Racism’s corrosive impact on the health of Black Americans

Racism’s corrosive impact on the health of Black Americans

When the Centers for Disease Control declared last week that racism is a serious public health threat in America, it acknowledged something that researchers have found for decades: on nearly every measure of health, African Americans are more prone to serious disease and premature death.

Bill Whitaker reports on how decades of research show that racism is adversely affecting Black Americans’ health in several different ways.

  • 2021 Apr 18
  • CORRESPONDENT: Bill Whitaker

The coronavirus pandemic has provided devastating evidence of this: Black Americans have died of COVID-19 at twice the rate of Whites, and so far are being vaccinated at a dramatically lower rate.

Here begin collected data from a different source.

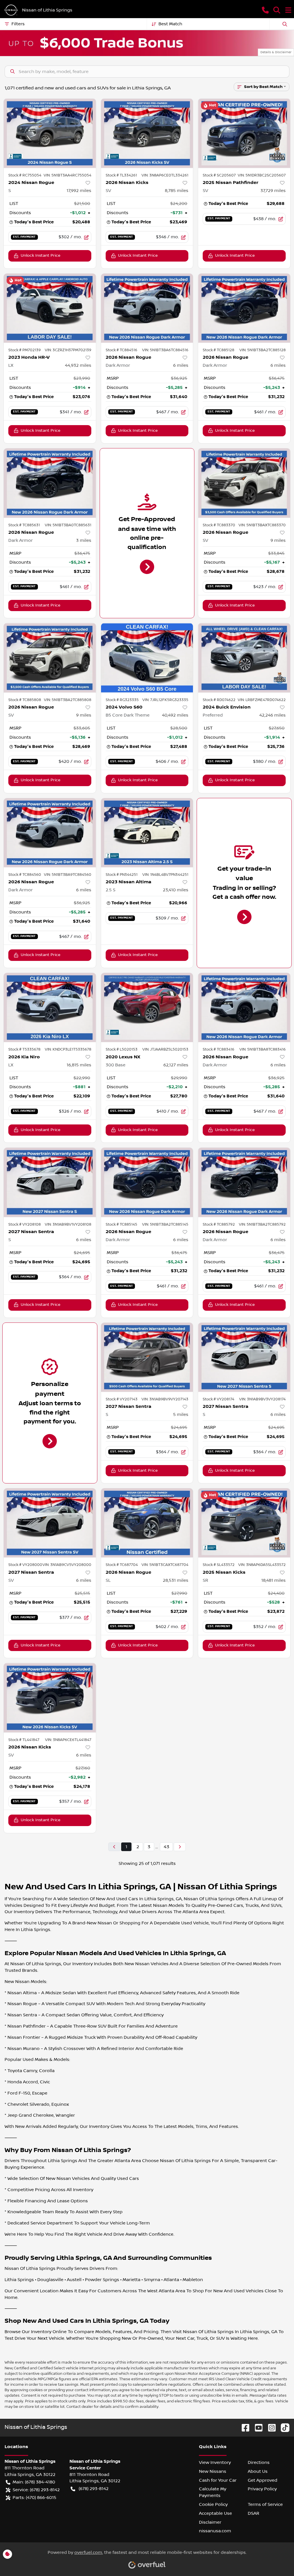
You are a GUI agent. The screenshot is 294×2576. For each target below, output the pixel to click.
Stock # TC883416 (218, 1049)
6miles (180, 365)
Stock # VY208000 (25, 1565)
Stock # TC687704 (122, 1565)
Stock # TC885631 (24, 525)
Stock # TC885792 (219, 1224)
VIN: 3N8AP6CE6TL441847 (68, 1740)
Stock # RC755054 (24, 175)
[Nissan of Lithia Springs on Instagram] (269, 2427)
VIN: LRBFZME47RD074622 (262, 700)
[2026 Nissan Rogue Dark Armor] (147, 308)
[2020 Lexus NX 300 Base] (147, 1007)
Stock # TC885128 (218, 350)
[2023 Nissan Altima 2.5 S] (147, 832)
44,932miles (78, 365)
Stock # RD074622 (219, 700)
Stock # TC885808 (24, 700)
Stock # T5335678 (24, 1049)
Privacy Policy (262, 2488)
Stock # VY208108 (24, 1224)
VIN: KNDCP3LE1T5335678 (68, 1049)
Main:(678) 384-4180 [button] (34, 2482)
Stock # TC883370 (219, 525)
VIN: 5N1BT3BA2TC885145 (165, 1224)
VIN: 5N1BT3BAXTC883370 (262, 525)
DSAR (253, 2513)
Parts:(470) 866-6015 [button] (34, 2497)
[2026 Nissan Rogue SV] (244, 482)
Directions (259, 2462)
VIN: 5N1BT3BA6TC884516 (165, 350)
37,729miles (273, 190)
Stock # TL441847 (23, 1740)
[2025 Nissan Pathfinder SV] (244, 133)
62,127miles (175, 1065)
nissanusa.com (215, 2530)
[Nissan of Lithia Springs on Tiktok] (282, 2427)
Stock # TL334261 (121, 175)
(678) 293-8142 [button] (94, 2488)
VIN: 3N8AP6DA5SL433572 (262, 1565)
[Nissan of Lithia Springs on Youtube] (256, 2427)
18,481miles (273, 1580)
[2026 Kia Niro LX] (50, 1007)
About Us (258, 2471)
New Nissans (212, 2471)
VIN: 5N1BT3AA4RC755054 (67, 175)
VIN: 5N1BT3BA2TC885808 (67, 700)
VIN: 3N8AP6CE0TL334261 (165, 175)
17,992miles (79, 190)
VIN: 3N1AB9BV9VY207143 (165, 1399)
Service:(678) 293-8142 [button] (36, 2489)
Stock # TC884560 (24, 874)
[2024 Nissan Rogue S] (50, 133)
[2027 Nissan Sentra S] (50, 1182)
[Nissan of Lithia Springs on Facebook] (243, 2427)
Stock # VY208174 (218, 1399)
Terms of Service (265, 2504)
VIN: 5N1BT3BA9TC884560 (67, 874)
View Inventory (215, 2462)
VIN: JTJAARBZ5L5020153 (165, 1049)
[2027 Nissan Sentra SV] (50, 1522)
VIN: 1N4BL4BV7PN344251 (165, 874)
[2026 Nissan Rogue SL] (147, 1522)
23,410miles (175, 889)
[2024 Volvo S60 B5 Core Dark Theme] (147, 657)
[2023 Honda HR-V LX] (50, 308)
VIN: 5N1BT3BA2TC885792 (262, 1224)
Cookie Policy (213, 2504)
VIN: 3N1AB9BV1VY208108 (68, 1224)
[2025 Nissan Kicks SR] (244, 1522)
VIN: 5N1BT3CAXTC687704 (165, 1565)
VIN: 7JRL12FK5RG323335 (165, 700)
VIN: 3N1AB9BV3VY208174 (262, 1399)
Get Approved (262, 2480)
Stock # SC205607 (219, 175)
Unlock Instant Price (40, 255)
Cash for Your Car (218, 2480)
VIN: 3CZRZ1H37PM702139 (68, 350)
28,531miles (175, 1580)
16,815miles (79, 1065)
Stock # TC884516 (121, 350)
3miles (83, 540)
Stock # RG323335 (122, 700)
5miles (180, 1414)
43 (166, 1846)
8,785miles (176, 190)
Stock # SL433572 (219, 1565)
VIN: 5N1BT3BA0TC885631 (68, 525)
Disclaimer (210, 2522)
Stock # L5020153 (122, 1049)
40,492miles (175, 715)
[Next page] (180, 1846)
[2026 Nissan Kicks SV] (147, 133)
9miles (278, 540)
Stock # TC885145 (121, 1224)
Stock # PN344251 (122, 874)
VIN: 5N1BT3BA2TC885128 (262, 350)
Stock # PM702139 (24, 350)
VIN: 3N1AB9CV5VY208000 (66, 1565)
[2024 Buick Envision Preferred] (244, 657)
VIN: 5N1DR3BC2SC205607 (262, 175)
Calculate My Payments (212, 2492)
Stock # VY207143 (122, 1399)
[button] (265, 10)
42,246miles (272, 715)
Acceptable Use (215, 2513)
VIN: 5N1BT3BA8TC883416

Poverty and unequal access to high-quality health care play a role in these disparities, but this is not a matter of genetics. Harvard researcher David Williams has spent his career showing what the CDC now recognizes: racism itself can be a killer.

Professor David R. Williams: Imagine a fully loaded jumbo jet with 220 passengers and crew taking off and crashing today. And the same thing happened every day next week and every day next month and every day for the rest of the year. That’s exactly what is occurring when we say there are racial disparities in health in the United States. Over 200 Black people dying prematurely every single day.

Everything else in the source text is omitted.